A person with no water in their house, or bathroom, will save and save for a nice 2 week vacation. I'd rather have the bathroom than 2 weeks away.  Our values are somewhat different. Possibly for me, the difference is that I spend so much time at home. If a person works and spends most of their time away from home, that the lack of a bathroom means less to them than to me.  Also, if they are used to no bathroom, then it isn't really a "big deal", but rather, a "minor inconvenience."   It is more "normal" and a bathroom might be considered "rich".  That depends.  We have neighbors with an fact, two of them. 

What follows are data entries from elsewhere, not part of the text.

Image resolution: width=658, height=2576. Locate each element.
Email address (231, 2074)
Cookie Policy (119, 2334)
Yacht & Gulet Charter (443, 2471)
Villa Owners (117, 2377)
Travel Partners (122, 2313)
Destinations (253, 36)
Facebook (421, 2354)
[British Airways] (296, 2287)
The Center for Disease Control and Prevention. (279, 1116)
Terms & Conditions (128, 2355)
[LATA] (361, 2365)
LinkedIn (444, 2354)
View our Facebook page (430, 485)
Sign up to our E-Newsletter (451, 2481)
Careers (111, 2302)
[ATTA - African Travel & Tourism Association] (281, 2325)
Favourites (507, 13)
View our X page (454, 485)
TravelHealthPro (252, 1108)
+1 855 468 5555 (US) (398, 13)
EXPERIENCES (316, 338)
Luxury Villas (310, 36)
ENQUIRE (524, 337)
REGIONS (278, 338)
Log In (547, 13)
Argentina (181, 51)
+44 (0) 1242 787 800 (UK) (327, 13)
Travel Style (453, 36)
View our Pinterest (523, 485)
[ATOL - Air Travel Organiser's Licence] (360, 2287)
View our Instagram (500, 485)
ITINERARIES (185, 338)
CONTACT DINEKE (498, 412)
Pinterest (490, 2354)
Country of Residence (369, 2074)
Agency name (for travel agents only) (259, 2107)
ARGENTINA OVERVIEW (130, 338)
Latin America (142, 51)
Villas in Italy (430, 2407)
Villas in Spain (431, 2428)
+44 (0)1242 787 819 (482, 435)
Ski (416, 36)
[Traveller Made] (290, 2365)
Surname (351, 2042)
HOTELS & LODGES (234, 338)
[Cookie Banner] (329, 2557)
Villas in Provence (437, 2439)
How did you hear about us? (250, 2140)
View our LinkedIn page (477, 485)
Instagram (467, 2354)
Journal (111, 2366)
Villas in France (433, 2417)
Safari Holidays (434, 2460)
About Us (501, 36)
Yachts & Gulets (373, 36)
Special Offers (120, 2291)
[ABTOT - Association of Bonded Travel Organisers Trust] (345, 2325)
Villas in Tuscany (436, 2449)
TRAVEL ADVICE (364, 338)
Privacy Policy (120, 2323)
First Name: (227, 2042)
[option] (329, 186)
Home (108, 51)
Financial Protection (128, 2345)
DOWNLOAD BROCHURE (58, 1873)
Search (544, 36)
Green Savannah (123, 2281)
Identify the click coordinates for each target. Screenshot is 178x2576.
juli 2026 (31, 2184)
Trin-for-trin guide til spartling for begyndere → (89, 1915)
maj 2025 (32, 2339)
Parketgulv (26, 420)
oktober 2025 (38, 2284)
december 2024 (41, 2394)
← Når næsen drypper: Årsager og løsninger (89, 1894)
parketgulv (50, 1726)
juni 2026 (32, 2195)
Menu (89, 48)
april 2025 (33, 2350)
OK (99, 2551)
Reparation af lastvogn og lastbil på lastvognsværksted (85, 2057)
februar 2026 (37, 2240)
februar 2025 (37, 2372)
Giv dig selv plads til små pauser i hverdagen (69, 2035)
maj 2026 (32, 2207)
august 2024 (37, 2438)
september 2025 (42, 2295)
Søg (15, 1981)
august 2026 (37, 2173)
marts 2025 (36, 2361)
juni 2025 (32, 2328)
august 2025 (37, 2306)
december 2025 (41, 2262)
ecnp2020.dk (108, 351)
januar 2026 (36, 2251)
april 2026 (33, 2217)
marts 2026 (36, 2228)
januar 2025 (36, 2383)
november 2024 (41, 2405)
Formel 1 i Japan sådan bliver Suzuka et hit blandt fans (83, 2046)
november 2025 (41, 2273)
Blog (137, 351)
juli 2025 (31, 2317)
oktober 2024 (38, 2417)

During the winter, Polish people often take 2 weeks (1 week minimum) and go to the mountains to ski...the young people often go in groups and rent a  house especially geared for this.  During the summer, 2 weeks would be considered minimal...more often that, a vacation would be 3 weeks, or even one whole month, either July or August.  Of course, some do not travel all that time, but many do.  Tourist agencies run specials all over Europe (and some of them are very good deals, but any way you look at it, for 7 people, they get expensive).  People go down to the Mediterranean or to Spain, Africa, and London.  I'm glad for them and am glad that they can afford it.  I think that the government funds camps for poor kids so that they can get out of the city for at least 2 weeks.  I think for most people, vacations really just mean going somewhere and sitting around reading a book, painting, or a little sight is a very laid back time.

*If you bend a young baby in the middle, you will ruin his backbone for life and he will be deformed. 

I had a hard time being told this with Lydia (my fourth), as I felt like (but didn't) telling those well meaning but misinformed people to take a look at my 3 older children, Jeremiah, Timothy, and Abby, and tell me if their backbones were deformed.  I read in one prayer letter while we were on deputation, a missionary wife in the Ukraine who was told this, learned to say, "Oh, but that is for Russian babies...this is an American baby and they are different!"  :)  I thought that was great...wish I had thought of it.  I think it is the stupidity of it all that made it hard for me to tolerate.  I mean, if it were true, wouldn't my other kids be deformed?

(I've learned to keep my mouth shut, and just laugh...but with otherwise well-educated people, it was hard to be tolerant of their superstitions about various things.)

Gotta go. My youngest daughter has a school meeting.